A small bookshelf with a row of secondhand books in various conditions In the foreground is a seashell resting on a small table

So here we go.

The first blog post on my spanking new, shiny website.

The truth is, I’ve resisted going down the many twisting, tortuous alleyways of the social media yellow brick road. I’m an old-fashioned sort of gal, and I naively thought if I had beautiful products, displayed them in a beautiful shop and opened the doors, the customers would just flood in.

Of course, in the 21st century, this is not how it works.

You all know that, of course, but it’s taken me 24 years for the realisation to finally hit home – I need a website. So here it is. (The modest fellow who has created this website won’t let me mention him, but if you like the website, or perhaps need help creating your own website, let me know, so that I can pass his details on to you.)

I am going to diligently write a blog to share with you every week on life at the Known World coalface. And if I don’t, contact me and tell me to get on with it. Even poke me with a pointy stick, if I’m proving particularly recalcitrant.

So, what do I read? Of course, I have my favourite authors.

closeup of the cover of the book Gilead by Marilynne Robinson

I love the American writer, Marilynne Robinson. Her Gilead quartet: Gilead (2004), Home (2008), Lila (2014) and Jack (2020), is sublime. Robinson is a theologian, but her novels are not didactic.

Gilead is set in a fictional small American town (Gilead) in the 1950s, and focuses on two clergymen: John Ames and Robert Boughton, Ames’ wife, Lila, and Boughton’s troubled son Jack, who is named for Boughton’s friend.

Ames is 76 years old when we meet him. He married late in life and has a young son who is seven years old. Aware that he will die soon, and that his son will have few memories of his ailing, frail father, he determines to write him a series of letters that consider his life and ministry, his friendship with Boughton and the consolations he found late in life with his much younger wife, Lila.

He is, I believe, one of literature’s most finely-wrought, richly-realised and most humane characters. It is a beautiful book.

Another favourite, and a book that greatly resonates with me, is John William’s Stoner. It is set in the early to mid-20th century.

Stoner lives and works on the family farm, and is sent by his father to university to study modern agricultural techniques. He is compelled to undertake a compulsory subject in the humanities, which evokes in him a lifelong love of literature.

Stoner decides to pursue a life as an academic.

An injudicious marriage results in the birth of his daughter, Grace. Stoner becomes more and more alienated from his frail and fractious wife and forms a relationship with a student. Of course, given his academic standing and the conventions that prevail in the first half of 20th century America, the relationship must remain clandestine.

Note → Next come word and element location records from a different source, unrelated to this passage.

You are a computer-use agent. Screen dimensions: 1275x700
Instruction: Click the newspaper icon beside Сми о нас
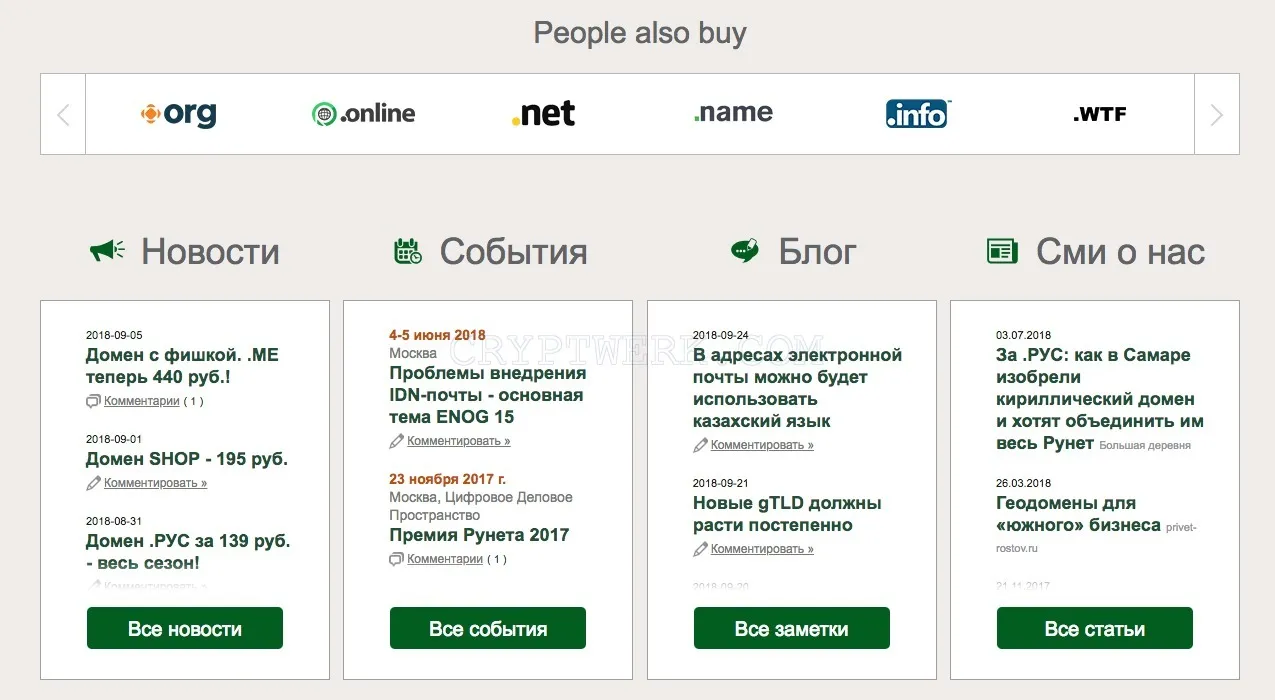[1002, 251]
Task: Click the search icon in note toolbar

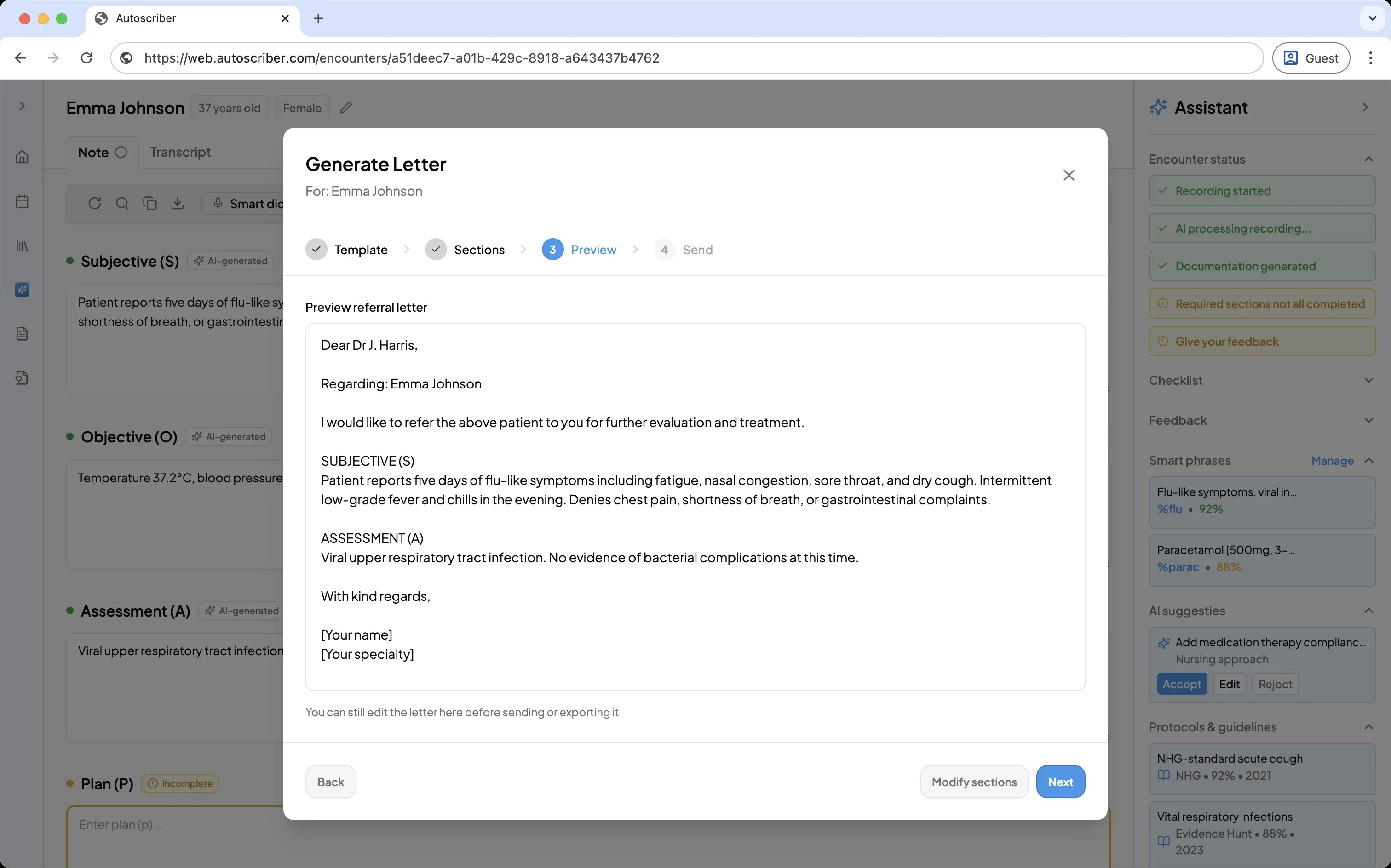Action: pyautogui.click(x=122, y=203)
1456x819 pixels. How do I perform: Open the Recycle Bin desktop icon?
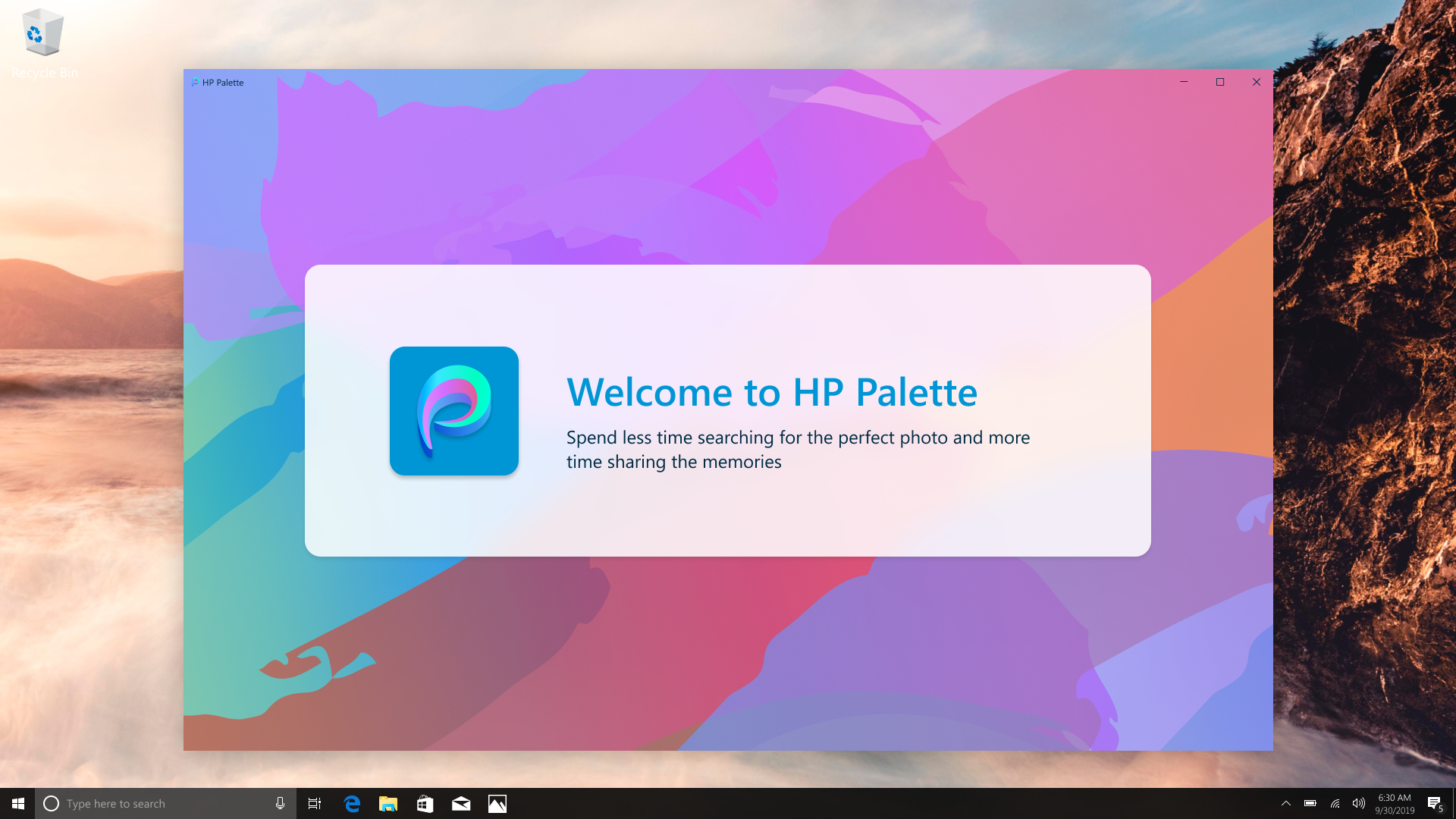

As Stoner ages and reflects on his mortality and looks back over his life, there is a sense that he feels he has failed – in his marriage, as a father, and as a teacher.

But the last paragraph in the book affords Stoner a revelatory epiphany and solace. It is one of the most moving final sequences in a novel I have ever read,

I’ll just say this before I go. I love what I do. I love my shop. I love meeting the wonderful, thoughtful people who find their way to it. I love being surrounded by fabulous books, getting to touch them, explore them, restore them, cherish them, and then find homes for them.

I am a reader, not a collector, so I try not to be too covetous with the vast variety of books that cross my path.

It’s enough for me to be able to borrow novels, philosophical tracts and interesting biographies, take them home and read them, or pore over art books, and then return them to the shelves so that other people can experience the wonder and awe that a collection of inky marks on paper can forge on our hearts and minds.

Reading matters. It’s what makes our imaginations soar and worlds beyond our wildest dreams become manifest.

Books are awesome.

Michelle

4 thoughts on “Here we go”

  1. I fell in love the first day I walked into your bookshop.

    Such an extraordinary thing. There’s nothing like the touch and smell of a beautiful old book, its weight in your hand, thoughts of the manys eyes to have passed across its pages, line by line revealing its secrets. Occasional dog-eared pages with scribbled notes left by hands now still.

    You have created something beautiful Michelle.